Faisal Maliki Baskoro – Indonesia is on track to achieve its growth target in the manufacturing sector on the back of planned incentives and increased investment, an official said.

Manufacturing rose by 5.75 percent in the first quarter from a year earlier, within the forecast range of 5.2 percent to 6.1 percent, Industry Minister M.S. Hidayat said on Friday. Growth would be supported by five main sectors – machinery and transportation, food and beverages, base metals, cement and textiles – he said.

"These sectors are performing very well and if they can keep it that way, the optimistic scenario [of 6.1 percent growth] will be achieved this year," he said. "In the first half, industry grew beyond our expectations, but we can't disclose details yet."

The Central Statistics Agency (BPS) will release first-half manufacturing data next month.

Preliminary figures from industry groups suggest manufacturing is growing. Cement sales increased more than 6 percent in the first half from the same period last year, boosted by higher property and infrastructure spending, according to the Indonesian Cement Association (ASI).
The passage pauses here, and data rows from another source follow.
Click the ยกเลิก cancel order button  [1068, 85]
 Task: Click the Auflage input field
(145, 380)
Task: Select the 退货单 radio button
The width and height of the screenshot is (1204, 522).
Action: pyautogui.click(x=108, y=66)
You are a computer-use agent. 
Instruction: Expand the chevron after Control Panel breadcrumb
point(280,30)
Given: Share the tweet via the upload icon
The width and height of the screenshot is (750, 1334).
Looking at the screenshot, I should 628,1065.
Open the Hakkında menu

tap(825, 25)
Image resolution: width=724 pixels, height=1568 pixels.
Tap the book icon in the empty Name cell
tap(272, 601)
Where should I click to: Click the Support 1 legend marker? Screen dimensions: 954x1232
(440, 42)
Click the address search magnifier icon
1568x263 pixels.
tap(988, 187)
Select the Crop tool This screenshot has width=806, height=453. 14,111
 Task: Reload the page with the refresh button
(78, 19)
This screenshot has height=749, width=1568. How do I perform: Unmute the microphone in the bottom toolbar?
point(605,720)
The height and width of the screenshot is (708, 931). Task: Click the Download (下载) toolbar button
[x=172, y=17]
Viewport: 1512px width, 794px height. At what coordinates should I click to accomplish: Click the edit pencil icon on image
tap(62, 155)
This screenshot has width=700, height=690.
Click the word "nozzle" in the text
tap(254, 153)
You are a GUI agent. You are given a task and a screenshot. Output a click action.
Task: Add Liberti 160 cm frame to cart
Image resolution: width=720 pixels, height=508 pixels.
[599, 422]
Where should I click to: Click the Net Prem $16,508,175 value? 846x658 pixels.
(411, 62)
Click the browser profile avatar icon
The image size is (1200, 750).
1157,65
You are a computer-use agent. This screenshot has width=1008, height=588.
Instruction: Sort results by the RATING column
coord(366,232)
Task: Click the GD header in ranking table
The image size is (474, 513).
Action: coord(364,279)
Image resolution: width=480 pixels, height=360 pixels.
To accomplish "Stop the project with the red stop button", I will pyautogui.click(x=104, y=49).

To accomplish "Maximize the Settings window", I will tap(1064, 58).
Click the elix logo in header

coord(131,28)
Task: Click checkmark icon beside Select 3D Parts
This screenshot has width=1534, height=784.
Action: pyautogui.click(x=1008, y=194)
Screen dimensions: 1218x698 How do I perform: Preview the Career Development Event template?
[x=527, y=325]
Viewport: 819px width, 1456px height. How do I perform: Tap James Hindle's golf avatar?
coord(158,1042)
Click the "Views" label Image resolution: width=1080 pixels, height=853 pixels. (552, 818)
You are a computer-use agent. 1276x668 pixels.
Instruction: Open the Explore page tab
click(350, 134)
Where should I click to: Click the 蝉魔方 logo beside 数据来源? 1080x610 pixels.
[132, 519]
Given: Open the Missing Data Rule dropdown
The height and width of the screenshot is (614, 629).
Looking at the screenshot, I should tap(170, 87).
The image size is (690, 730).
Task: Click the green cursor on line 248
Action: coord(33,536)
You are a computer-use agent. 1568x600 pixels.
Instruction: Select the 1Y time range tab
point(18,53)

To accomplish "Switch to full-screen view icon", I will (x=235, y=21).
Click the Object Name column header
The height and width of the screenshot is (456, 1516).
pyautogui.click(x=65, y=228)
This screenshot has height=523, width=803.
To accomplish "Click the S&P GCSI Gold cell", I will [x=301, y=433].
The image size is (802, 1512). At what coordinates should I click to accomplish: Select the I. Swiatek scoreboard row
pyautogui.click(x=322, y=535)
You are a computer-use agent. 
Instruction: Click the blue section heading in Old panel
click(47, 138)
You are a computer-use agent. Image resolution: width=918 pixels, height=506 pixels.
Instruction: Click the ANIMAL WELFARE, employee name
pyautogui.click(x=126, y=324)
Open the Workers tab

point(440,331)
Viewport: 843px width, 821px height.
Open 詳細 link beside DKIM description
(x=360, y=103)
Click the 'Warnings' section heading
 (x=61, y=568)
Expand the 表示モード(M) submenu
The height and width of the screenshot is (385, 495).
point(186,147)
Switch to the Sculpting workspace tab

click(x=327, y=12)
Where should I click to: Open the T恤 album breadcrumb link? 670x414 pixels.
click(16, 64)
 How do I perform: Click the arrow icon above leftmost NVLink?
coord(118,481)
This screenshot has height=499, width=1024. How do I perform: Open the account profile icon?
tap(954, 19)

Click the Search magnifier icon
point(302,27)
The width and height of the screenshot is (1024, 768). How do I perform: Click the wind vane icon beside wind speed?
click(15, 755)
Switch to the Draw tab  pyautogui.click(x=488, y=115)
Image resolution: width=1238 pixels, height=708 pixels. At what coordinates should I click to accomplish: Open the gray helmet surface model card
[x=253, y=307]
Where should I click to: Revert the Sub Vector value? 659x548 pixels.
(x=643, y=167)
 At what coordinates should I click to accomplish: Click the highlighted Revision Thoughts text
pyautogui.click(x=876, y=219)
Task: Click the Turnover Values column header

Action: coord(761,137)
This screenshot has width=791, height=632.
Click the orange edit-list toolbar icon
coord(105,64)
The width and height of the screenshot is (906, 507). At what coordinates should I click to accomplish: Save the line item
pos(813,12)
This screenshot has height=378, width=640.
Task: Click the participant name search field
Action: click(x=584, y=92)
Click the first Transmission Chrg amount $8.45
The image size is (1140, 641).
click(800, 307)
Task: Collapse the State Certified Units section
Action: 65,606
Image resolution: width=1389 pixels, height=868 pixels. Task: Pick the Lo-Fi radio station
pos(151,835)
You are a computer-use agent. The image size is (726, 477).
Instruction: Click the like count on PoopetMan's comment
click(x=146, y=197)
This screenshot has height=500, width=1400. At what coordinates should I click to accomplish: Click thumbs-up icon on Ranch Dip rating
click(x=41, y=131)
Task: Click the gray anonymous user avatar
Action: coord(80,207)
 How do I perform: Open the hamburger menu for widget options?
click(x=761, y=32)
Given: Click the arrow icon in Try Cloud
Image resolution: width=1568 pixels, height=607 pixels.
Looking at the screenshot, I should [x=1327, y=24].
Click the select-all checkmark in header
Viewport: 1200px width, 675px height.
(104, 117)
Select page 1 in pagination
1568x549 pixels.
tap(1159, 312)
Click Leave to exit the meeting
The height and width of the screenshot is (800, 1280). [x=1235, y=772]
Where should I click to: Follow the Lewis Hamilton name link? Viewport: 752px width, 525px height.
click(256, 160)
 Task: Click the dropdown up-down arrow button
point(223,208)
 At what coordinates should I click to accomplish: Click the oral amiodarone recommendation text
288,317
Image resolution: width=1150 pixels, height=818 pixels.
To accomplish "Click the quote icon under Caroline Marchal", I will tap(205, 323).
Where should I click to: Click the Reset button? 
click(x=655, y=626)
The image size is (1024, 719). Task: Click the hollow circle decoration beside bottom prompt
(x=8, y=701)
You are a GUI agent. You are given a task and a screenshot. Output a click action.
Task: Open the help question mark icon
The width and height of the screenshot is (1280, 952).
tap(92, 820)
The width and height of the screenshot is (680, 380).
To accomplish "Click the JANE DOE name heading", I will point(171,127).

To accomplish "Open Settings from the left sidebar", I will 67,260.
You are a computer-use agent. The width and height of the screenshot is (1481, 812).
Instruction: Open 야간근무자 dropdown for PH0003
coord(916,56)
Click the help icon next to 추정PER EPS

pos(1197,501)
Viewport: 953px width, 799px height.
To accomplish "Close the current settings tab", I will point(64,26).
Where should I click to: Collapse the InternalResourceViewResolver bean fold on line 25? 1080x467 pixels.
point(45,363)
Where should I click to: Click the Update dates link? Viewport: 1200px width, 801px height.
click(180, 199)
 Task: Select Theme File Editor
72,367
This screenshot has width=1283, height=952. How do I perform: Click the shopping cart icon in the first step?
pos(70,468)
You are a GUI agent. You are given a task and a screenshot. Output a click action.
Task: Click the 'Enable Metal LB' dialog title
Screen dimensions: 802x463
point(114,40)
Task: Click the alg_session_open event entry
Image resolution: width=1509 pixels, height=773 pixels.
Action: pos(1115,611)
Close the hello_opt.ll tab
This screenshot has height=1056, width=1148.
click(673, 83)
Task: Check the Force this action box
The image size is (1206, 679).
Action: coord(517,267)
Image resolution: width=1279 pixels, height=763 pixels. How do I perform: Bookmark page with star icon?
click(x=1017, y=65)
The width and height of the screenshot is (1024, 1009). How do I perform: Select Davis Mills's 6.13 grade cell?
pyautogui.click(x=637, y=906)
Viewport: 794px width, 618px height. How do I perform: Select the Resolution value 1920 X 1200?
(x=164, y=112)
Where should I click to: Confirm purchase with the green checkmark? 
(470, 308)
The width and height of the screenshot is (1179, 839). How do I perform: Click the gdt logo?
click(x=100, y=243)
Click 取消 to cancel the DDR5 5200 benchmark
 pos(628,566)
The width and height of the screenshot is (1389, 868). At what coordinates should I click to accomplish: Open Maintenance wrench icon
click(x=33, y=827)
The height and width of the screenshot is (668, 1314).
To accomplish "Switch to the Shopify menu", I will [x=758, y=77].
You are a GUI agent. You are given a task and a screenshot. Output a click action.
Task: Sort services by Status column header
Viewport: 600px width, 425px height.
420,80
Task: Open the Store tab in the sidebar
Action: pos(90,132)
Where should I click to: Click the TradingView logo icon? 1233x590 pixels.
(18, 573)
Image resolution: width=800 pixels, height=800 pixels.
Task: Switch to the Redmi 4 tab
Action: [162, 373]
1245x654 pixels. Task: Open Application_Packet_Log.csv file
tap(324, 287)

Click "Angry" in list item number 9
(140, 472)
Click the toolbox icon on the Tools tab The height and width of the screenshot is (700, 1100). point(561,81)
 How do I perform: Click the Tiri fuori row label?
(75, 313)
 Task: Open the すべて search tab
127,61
Car sales surged 12 percent to 415,276 units in the first half, the Indonesian Automotive Industries Association (Gaikindo) reported.

Hidayat also said a number of large investments this year could help the ministry meet its targets in other areas. "We're also luring investments in the downstream sectors of mining and agriculture," he said. "On top of that we expect to create around 300,000 jobs in the second half, to complete our target of 530,000 [manufacturing] jobs this year."

Major investments, he said, included South Korean firm Posco's $6 billion joint venture with state steel maker Krakatau Steel; Astra Daihatsu Motor's Rp 2.1 trillion ($248 million) expansion plan; state miner Aneka Tambang's chemical-grade aluminium project in Tayan, West Kalimantan, valued at Rp 4.3 trillion; and the Sei Mangke palm oil industrial zone in North Sumatra, worth Rp 2.5 trillion.

Hidayat said his office would push the Finance Ministry to provide incentives, such as tax breaks or holidays, for foreign companies wanting to establish projects under Indonesia's Rp 4,000 trillion economic master plan.

However, Sofjan Wanandi, chairman of the Indonesian Employers Association (Apindo), said he doubted the government would be able to meet its most optimistic targets. "Incentives and disincentives are necessary to reduce exports of raw materials and boost domestic industry, but to develop the downstream sector could take years, even with strong will from the government."